* [Extracted records]:
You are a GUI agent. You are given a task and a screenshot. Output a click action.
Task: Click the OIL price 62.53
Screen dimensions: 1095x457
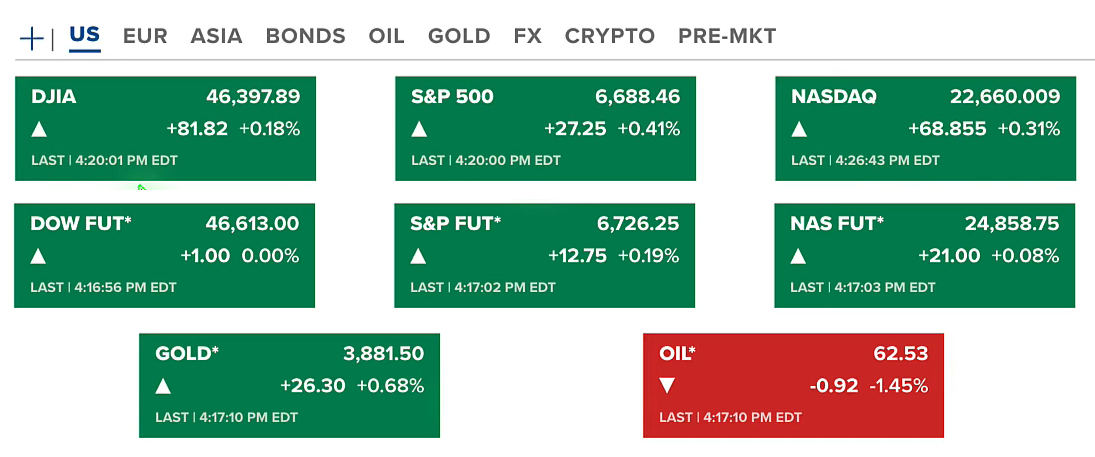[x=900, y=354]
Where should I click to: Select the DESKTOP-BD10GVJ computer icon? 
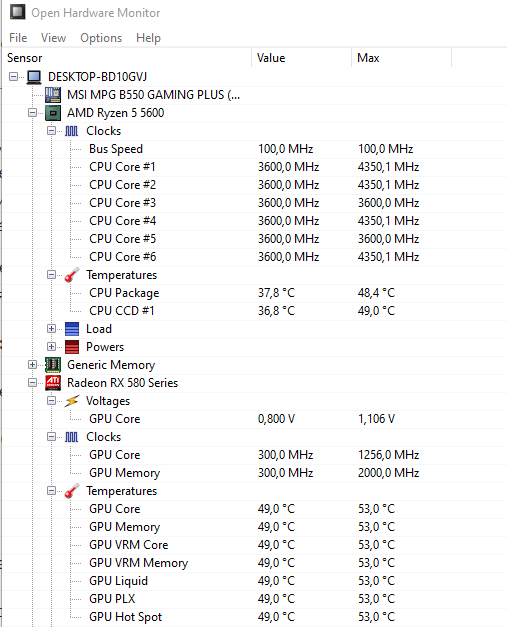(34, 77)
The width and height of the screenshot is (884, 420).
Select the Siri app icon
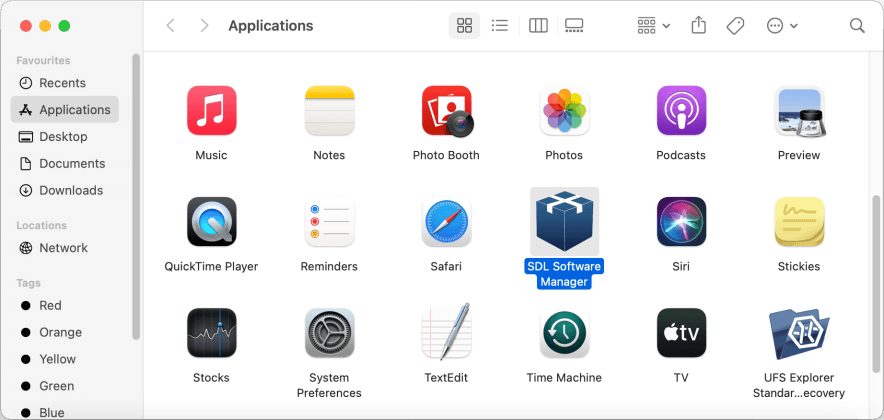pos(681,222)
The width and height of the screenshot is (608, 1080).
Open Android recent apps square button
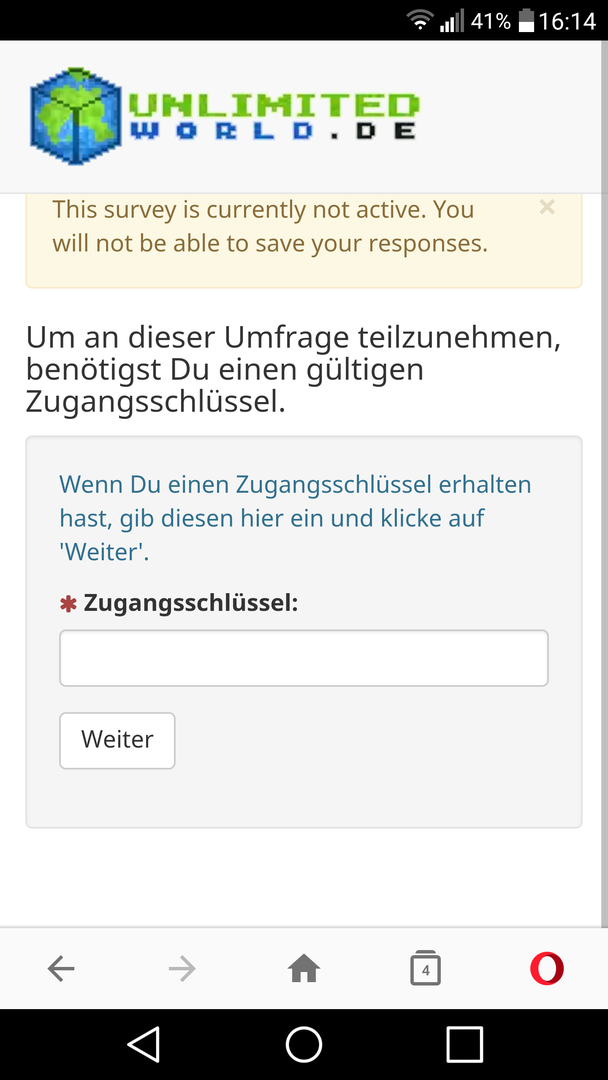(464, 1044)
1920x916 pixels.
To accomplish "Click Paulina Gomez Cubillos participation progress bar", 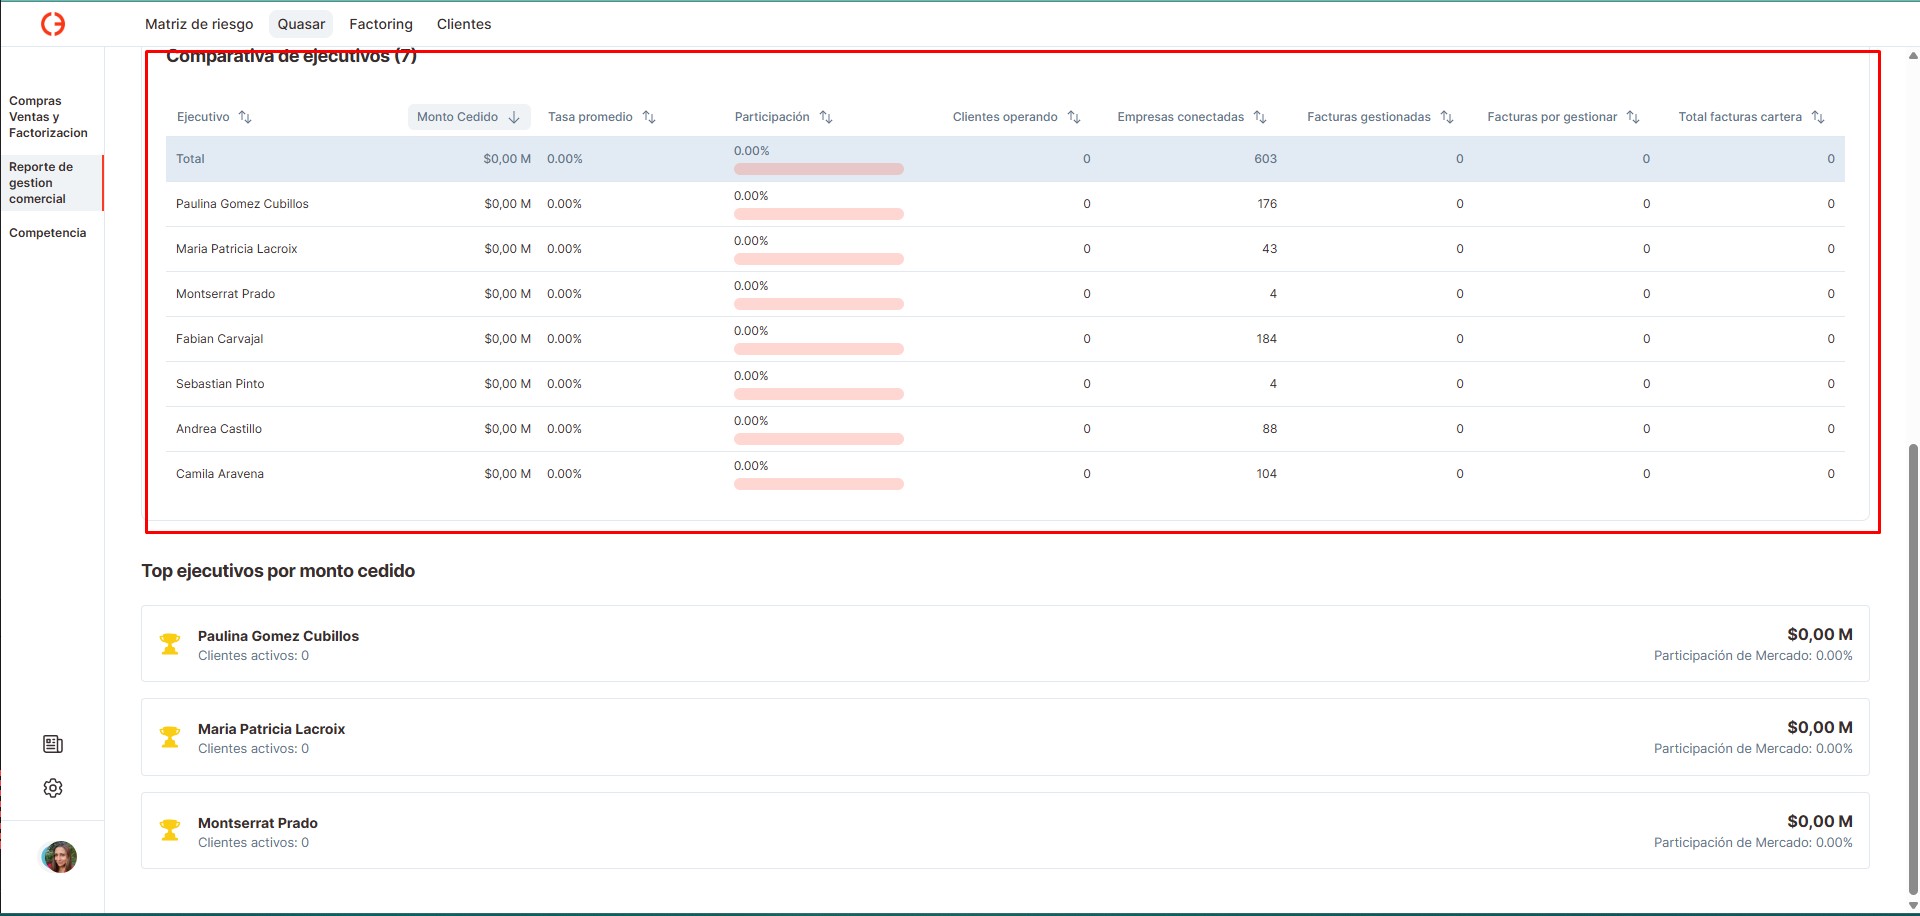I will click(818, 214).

==

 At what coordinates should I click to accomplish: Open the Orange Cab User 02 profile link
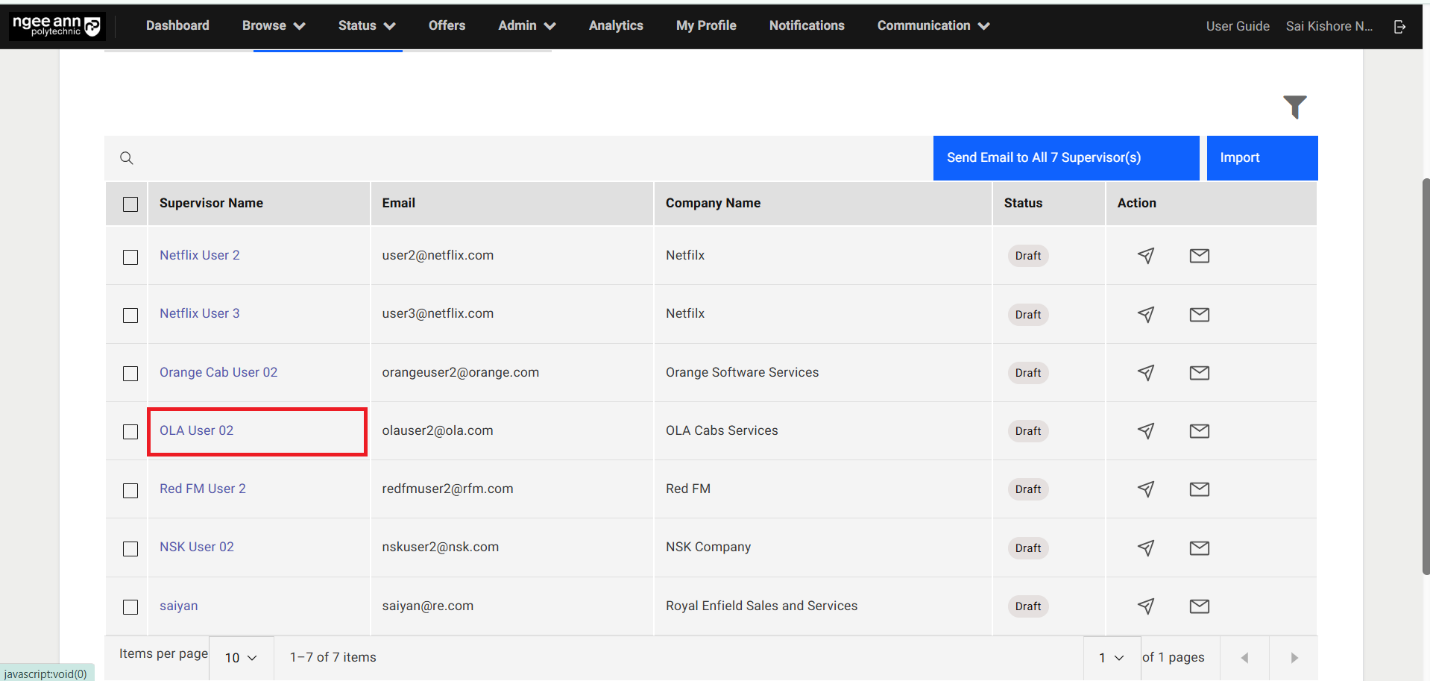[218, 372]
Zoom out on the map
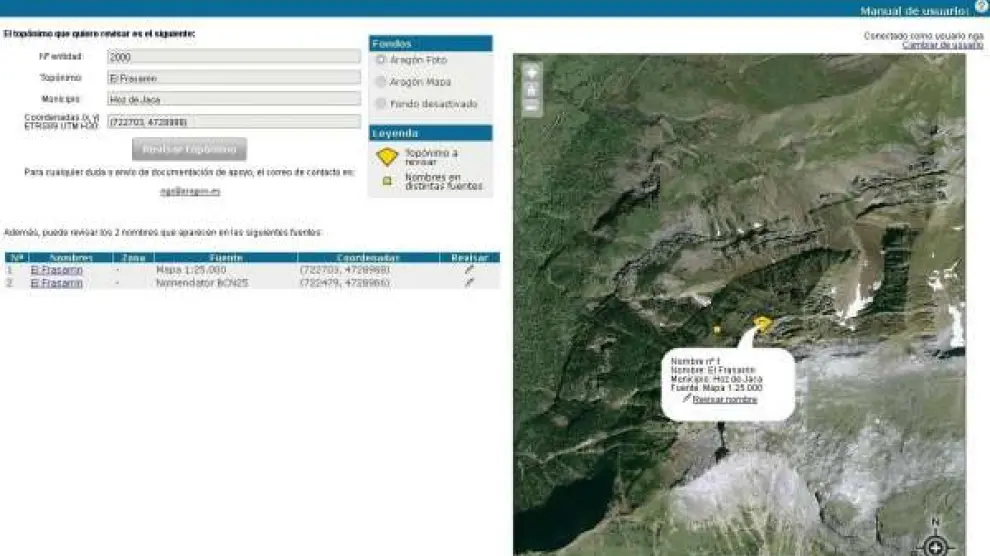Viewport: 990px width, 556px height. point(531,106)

==

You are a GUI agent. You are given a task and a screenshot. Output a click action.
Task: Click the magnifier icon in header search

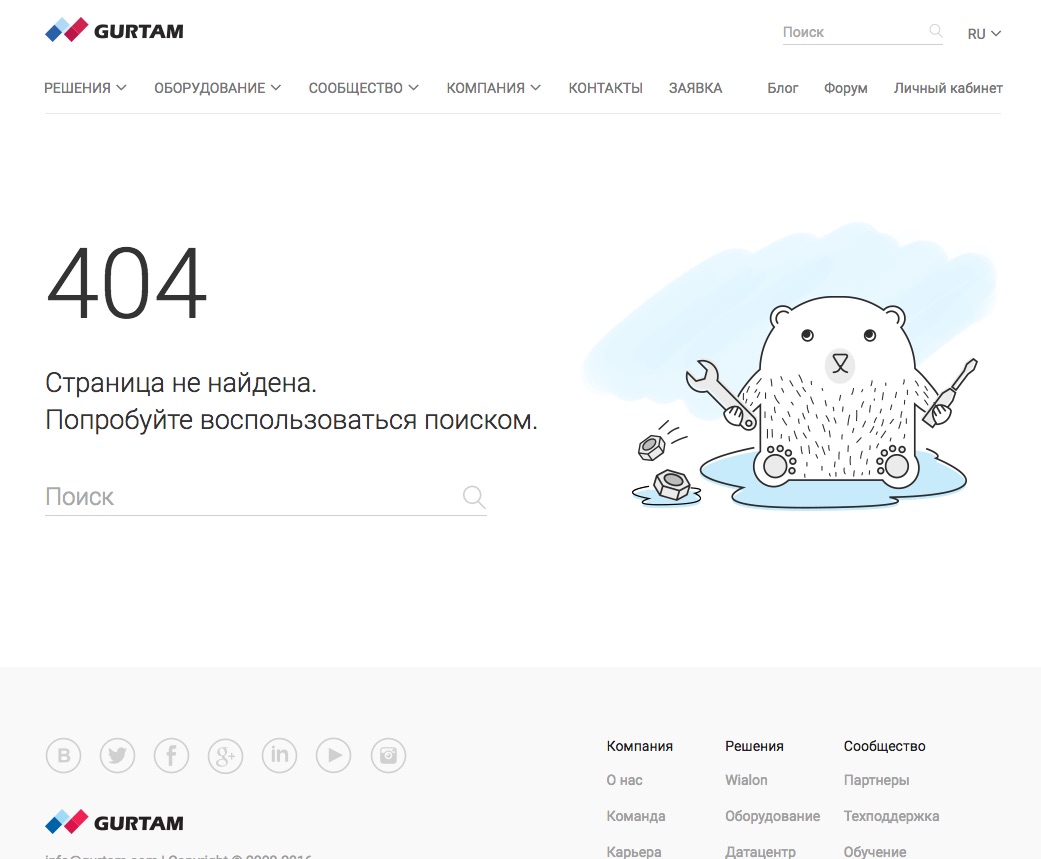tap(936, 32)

* [What is being asked]: Where a picture appears in the records above, omit it, and transcribe exactly the stretch of lines from the one with "Screen dimensions: 1095x457" through the one with "The width and height of the screenshot is (608, 1080).".

* [Reply to the task]:
Screen dimensions: 1095x457
[x=900, y=354]
Where should I click to: Select the DESKTOP-BD10GVJ computer icon? 
(34, 77)
The width and height of the screenshot is (884, 420).
Select the Siri app icon
pos(681,222)
The width and height of the screenshot is (608, 1080).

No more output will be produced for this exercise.